EXERCISE TASKS –
(1) Which countries does the text about traveling artists name as places Cat Coquillette made into pages of her visual diary?
(2) Could you carry on the text about traveling artists from the point where it stops?

Sarah Thibault no longer wanted to paint from inside a studio. She needed color drawn from the real world. Iceland was her first stop. Solitude, silence, and an endless white landscape became the frame for her new work. “I didn’t expect a snow-covered island to be so inspiring, but the quiet made me really listen to the landscape,” she wrote. She kept moving – chasing light, atmosphere, and shifting weather – and each place left its trace on the canvases she carried forward.
Cat Coquillette turned the world into her studio. Thailand, Croatia, Peru, Spain… every country became a new page in her visual diary. Her illustrations, sold globally through digital platforms, reflect the ease and joy of life on the move. “When I order a cappuccino in a café somewhere in Asia, that’s my rent for the day,” she said in an interview. Her work habits aren’t tied to a place – but to presence.
Ghib Ojisan, a guitarist and video creator, packed his life into a backpack and set off to play across the world. He carries a guitar, a camera, and a sense that music transcends language. “Music was how I communicated when I didn’t speak the local language,” he explains in one of his videos shot in Dubrovnik. His nomadic journey unfolds through a series of tender, quiet portraits of cities and people.
Alice Everdeen, one of the most recognized voices of modern nomadism, lives and works from a converted school bus, traveling the US with her partner and dog. She left a conventional corporate career and now works remotely as a voiceover artist and content creator, with a steady income that allows for a life of movement and independence. Her bus is her studio. The road is her rhythm. “Since giving up a fixed address, I feel richer – not materially, but emotionally and spiritually,” she said in an interview with Business Insider.
Abhi is the Nomad is a rapper without a fixed address. Born in India, raised across China, Hong Kong, France, and the US, he’s made music his only constant. “I never had a home in the traditional sense. My music is my axis,” he told Rolling Stone India. His songs carry the pulse of many continents – and the soft unrest of someone who never stays too long.

DATA EXCERPT –
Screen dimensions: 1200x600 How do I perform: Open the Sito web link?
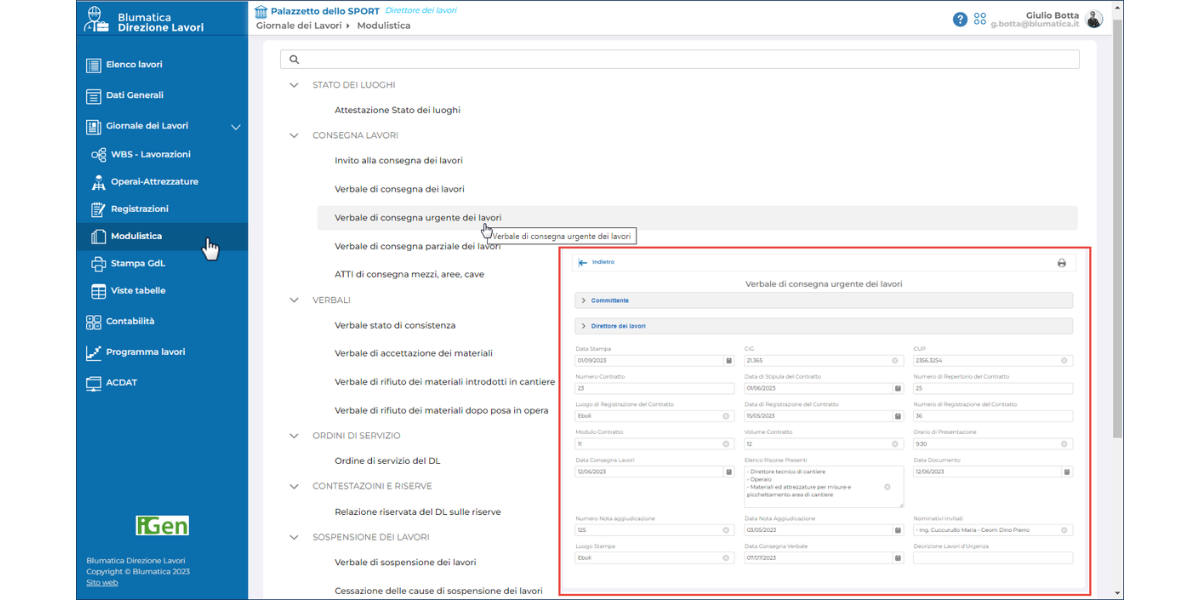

EXPECTED OUTPUTS –
(1) Thailand, Croatia, Peru, Spain

(2)
Timea Pintye, an entrepreneur and former martial arts champion from Hungary, runs a marketing agency while organizing Muay Thai retreats around the world. Her discipline and clarity of vision have earned her both a loyal following and the freedom to combine business, sport, and travel. Her story proves that strength and freedom aren’t opposites – they can be anchors.
Chris the Freelancer, a programmer and YouTube educator, uses his technical skills as a passport to full mobility. His channel offers tutorials, interviews, and glimpses into the daily lives of digital nomads worldwide. For years now, Chris has been documenting what it’s like to work across time zones, how to choose the right places to live, and what truly matters if you want to combine flexible work with an adventurous heart.
The cities they choose all share something in common. They’re not just functional – they inspire. Lisbon, with its light and cobbled streets. Chiang Mai, with street food and silent temples. Medellín, with artistic energy blooming in neighborhoods once forgotten. Tbilisi, with its warmth and wide-open doors. These places offer more than internet access – they offer a shift in perspective.
Digital nomads aren’t running away. They’re choosing. Choosing not to be rooted, but to be present. To create not in the quiet of one room, but in the noise of the world. Their lives may not be perfect, but they’re full of challenges, languages, sparks of inspiration, and unfamiliar paths. They create as they move, and move in order to create.
In this rhythm of motion, nomadic life becomes an art in itself. An improvised essay in transit. No full stop. No final plan. Just a direction – toward wherever you feel most alive.
Beneath the open sky.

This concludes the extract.